**Exercise prompt**
Begin at the line below that has "You are a GUI" and stop after the line that has "800x516 pixels.". Please restate only those lines, word for word.

**Provided information**
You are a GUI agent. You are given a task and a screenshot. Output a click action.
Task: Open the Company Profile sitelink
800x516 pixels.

* * *

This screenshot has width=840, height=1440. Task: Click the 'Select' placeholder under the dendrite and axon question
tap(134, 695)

**Response to this exercise**
You are a GUI agent. You are given a task and a screenshot. Output a click action.
Task: Open the Company Profile sitelink
800x516 pixels.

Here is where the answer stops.